Arden ciudades en un país al sur del continente y en Venezuela, unos le gritan a la derecha mientras otros le gritan a la izquierda con igual ímpetu. En el medio de los dos alaridos, hay una población inerme que ya no quiere escucharlos. Un país que conoce de hogueras porque se ha ido cocinando al fuego lento de las promesas incumplidas, de las expectativas grandiosas, de los repetidos fracasos, de la ambición y la sed de poder de algunos, de la torpeza de otros, de la indolencia de todos.
Los dos grupos que dicen actuar en nombre de ese pueblo para gobernarlo acusan con sus destemplados alaridos de un lado al imperio y del otro al Foro de Sao Paulo, y muestran la misma e idéntica desconexión con esa masa sufriente que no encuentra para donde mirar ni a quien explicarle que sus problemas y angustias no se quitan con esos gritos. Que la desesperanza acumulada no se revierte volviendo ese conflicto que es nuestro en un conflicto del mundo entero, que no necesitamos superhéroes, ni superpotencias, ni escenografías de guerra, sino hombres y mujeres comprometidos con la realidad que nos pertenece y nos asfixia y que estamos obligados a cambiar.

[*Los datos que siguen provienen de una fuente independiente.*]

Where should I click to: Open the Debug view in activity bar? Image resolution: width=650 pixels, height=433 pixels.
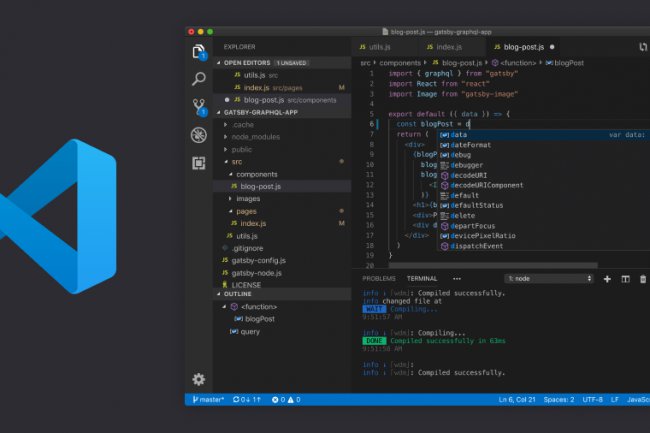[199, 135]
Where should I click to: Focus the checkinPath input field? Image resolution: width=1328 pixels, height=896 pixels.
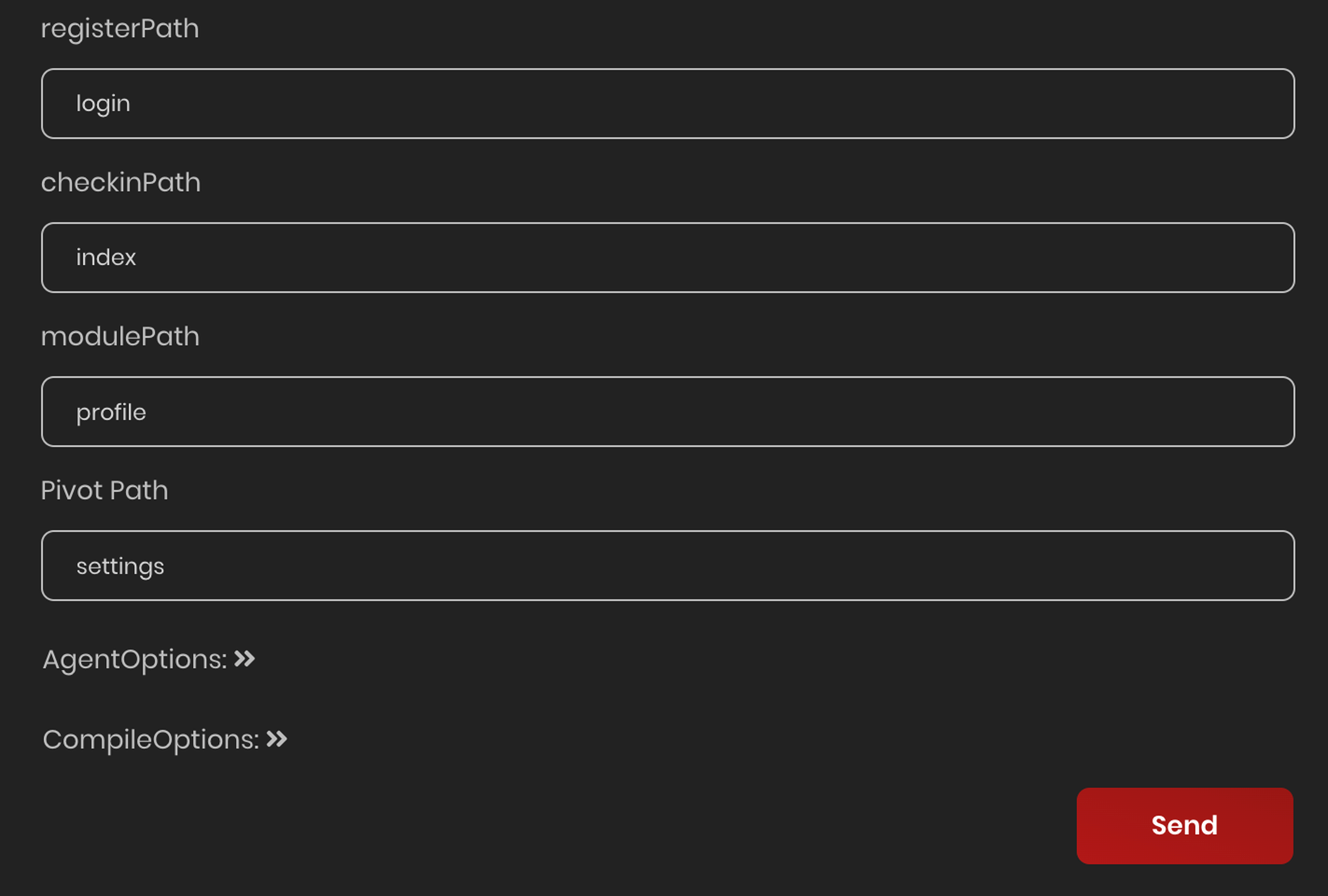[x=667, y=258]
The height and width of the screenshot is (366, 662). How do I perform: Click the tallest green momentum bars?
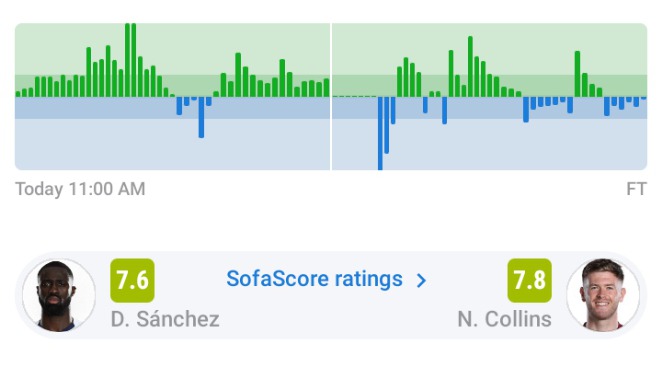[130, 60]
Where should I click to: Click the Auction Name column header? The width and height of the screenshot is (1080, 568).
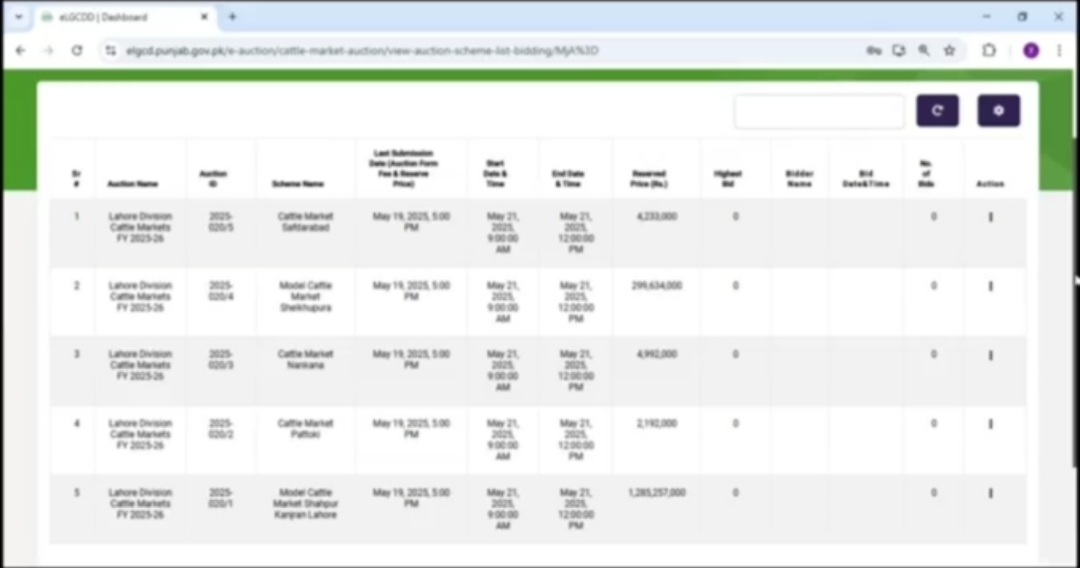(133, 184)
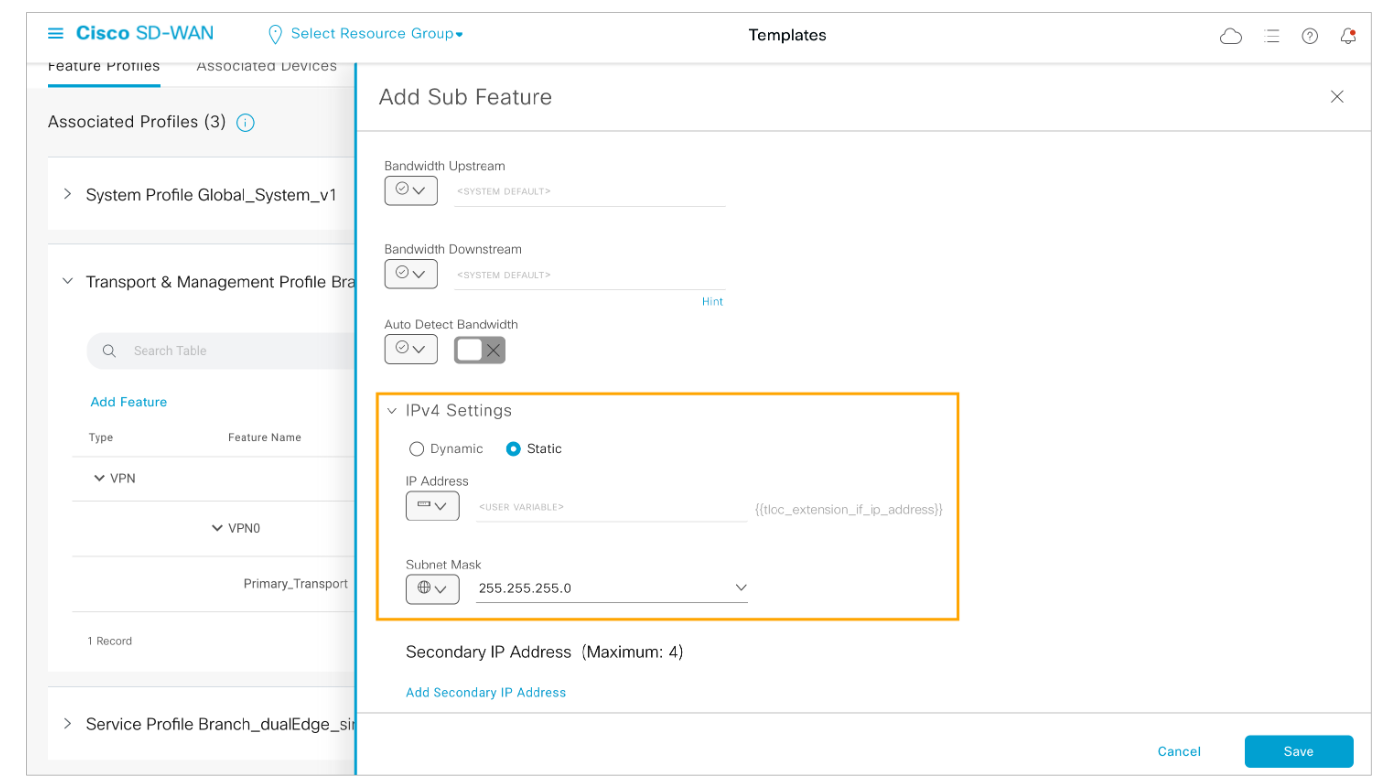Switch to the Associated Devices tab

point(266,66)
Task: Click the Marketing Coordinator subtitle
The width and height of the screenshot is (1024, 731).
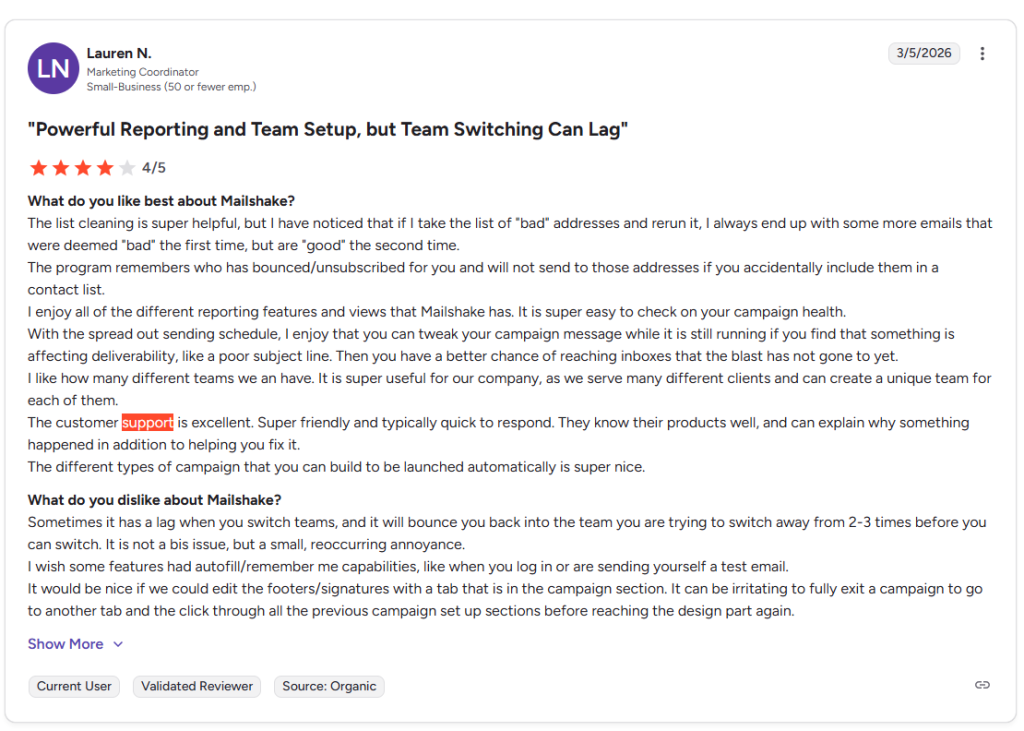Action: 144,71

Una mirada a las calles de nuestro desolado país, a esos rostros que fueron tan alegres, a ese gris que puja por imponerse a pesar del intenso sol del trópico que todavía resalta lo que fueron colores vivos, muestra los restos que va dejando ese fuego que desde hace tiempo arde con llama constante entre nosotros y que nos cubre con sus cenizas.
Quienes desde la dirigencia política que en nuestro país tiene tiempo mirando más hacia afuera que hacia adentro, oteando horizontes en lugar de volver la mirada hacia lo nuestro, gritan porque el mundo se incendia, extasiados con las llamas en las que quieren leer presagios que justifiquen sus épicas particulares mientras se distancian cada vez más de esa mayoría que tarde o temprano encontrará quien la escuche, quien tenga una estrategia que la involucre y la contenga y que le de forma a sus sensatas aspiraciones. Lejos del fuego.